G’day
Back in the '70s there was a study that found that people who eat olive oil in quantity (such as the populations of southern Italy and southern France) suffer markedly less hardening of the arteries than people who eat similar diets with butter in place of the olive oil (such as the populations of northern Italy and northern France). Butter contains only saturated fats, and olive oil contains mono-unsaturated fats. People guessed that this was the reason, and further leaped to the conclusion that if mono-unsaturated fat is good, polyunsaturated must be better. That is the extent of the evidence that margarine is healthy.
It has since turned out tha the real reason that olive oil suppresses arterial disease is that it contains the essential fatty acid lineoleic acid (7%). Most dieticians have paid no attention. Some other vegetable oils contain even higher proportions (safflower oil 79%, sunflower oil 69%, sesame 41%, peanut 29%). But others contain alpha-linoleic acid, which promotes arterial disease, hypertension, and type II diabetes. These include flaxseed (57% alpha-LA), canola (10%), walnut (7%), and corn oil (2%).
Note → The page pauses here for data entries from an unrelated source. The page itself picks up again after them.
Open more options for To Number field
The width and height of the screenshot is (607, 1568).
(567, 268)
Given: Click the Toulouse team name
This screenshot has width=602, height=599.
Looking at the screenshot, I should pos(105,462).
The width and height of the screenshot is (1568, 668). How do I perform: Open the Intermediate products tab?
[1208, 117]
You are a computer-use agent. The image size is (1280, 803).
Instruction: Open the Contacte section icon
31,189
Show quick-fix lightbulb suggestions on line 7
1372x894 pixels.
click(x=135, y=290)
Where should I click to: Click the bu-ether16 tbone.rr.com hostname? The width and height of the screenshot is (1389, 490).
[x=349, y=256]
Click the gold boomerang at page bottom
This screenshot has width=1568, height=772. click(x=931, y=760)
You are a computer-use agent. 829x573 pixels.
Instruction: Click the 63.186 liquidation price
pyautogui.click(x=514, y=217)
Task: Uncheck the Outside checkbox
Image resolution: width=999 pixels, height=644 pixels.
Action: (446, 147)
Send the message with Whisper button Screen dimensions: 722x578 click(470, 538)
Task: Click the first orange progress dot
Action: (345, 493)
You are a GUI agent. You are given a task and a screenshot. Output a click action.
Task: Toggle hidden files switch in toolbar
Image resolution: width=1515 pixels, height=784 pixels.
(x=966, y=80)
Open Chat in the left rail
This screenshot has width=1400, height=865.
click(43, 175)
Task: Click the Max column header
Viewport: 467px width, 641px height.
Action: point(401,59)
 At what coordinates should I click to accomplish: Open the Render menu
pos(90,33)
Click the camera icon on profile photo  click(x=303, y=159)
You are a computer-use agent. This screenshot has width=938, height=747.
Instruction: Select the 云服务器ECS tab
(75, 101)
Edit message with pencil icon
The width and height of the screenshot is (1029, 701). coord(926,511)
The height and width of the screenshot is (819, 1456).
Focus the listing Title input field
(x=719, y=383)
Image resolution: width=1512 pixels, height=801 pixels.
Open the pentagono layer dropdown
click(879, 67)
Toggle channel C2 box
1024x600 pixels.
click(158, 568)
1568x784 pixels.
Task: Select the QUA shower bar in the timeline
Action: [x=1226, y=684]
On this basis, it would seem that margarines made out of some oils might be good for your arteries, and margarines made out of others (eg. flaxseed oil, canola oil) might be very bad for them.
Now, margarine is generally made out of plant oils by a chemical reaction that transforms their fatty acids from cis- configurations that are liquid at room temperature to isomers with a trans- configuration that are solid at room temperatures. No natural food contains trans- fatty acids, and we are not adapted by evolution, nor intended by God, to eat them. Recent studies show that trans- fatty acids in the diet cause a significantly elevated rate of several cancers. On these grounds you ought to avoid margarine like poison.
As for butter, it turns out that the elevated rates of heart disease in the French and Italians with the butter diets are caused not by anything in the butter, but by its comparative lack of linoleic acid. If you eat plenty of olive oil on your salad, there is nothing wrong with putting butter on your bread. Moreover, butter consists of saturated fats that cannot undergo any cis- to trans- transformations when heated. So if you are frying or sauteeing, it is safest to use either a vegetable oil with a very high smoke point (eg. olive oil) or a saturated fat such as butter, lard, or dripping.
Now, the process of arteriosclerosis involves cholesterol being laid down in the arteries, and one of the first statistical correlations noted was with high levels of cholesterol in the blood. It seemed, therefore, sensible to reduce cholesterol in the diet. And butter contains cholesterol. This has for twenty years been the chief argument that makes out butter to be unhealthy.
Fortunately, this argument is biochemical nonsense. 80% or more of the cholesterol in human blood is made in the liver, not absorbed from food. If you cut down on cholesterol in your diet, and unless you starve yourself, your liver will simply restore the original level by making more. Moreover, it turns out that cholesterol levels are only a poor indicator of risk for heart disease. Specialist ignore them, and concentrate on the ratio of low-density to high-density lipoproteins.
On balance, there is no reason to believe that butter is unhealthy, unless it is consumed to the exclusion of oils containing linoleic acid. And margarine is at least somewhat carcinogenic (as is the solidified vegetable fat used in frying most fast food).